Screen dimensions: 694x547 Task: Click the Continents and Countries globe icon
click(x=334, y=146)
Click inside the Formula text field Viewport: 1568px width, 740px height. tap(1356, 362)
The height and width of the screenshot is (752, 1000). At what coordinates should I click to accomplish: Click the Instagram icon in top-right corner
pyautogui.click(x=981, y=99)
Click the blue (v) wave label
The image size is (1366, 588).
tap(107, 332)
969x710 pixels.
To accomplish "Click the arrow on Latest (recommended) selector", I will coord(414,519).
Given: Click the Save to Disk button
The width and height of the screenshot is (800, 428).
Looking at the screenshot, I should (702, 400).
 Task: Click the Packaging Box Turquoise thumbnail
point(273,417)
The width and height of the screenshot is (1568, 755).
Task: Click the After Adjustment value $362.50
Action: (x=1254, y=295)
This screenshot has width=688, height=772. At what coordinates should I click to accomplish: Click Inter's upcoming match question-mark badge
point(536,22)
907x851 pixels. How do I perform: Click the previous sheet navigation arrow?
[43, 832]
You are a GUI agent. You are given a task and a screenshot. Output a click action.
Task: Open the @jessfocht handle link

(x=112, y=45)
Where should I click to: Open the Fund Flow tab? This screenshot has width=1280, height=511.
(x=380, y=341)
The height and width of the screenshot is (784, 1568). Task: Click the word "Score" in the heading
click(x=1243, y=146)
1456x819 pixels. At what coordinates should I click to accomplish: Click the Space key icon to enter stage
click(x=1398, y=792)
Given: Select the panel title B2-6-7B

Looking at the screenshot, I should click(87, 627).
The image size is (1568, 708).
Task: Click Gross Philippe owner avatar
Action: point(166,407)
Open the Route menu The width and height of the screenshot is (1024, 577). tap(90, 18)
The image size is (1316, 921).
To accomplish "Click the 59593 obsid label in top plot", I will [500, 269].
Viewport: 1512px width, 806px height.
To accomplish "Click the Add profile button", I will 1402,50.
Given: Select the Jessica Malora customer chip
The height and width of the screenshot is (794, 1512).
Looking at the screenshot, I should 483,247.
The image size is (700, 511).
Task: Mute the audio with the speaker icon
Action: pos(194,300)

- Work order -
Within the records, tally every line that contains the word "label". Only the resulting number should be given.

- Exercise solution -
2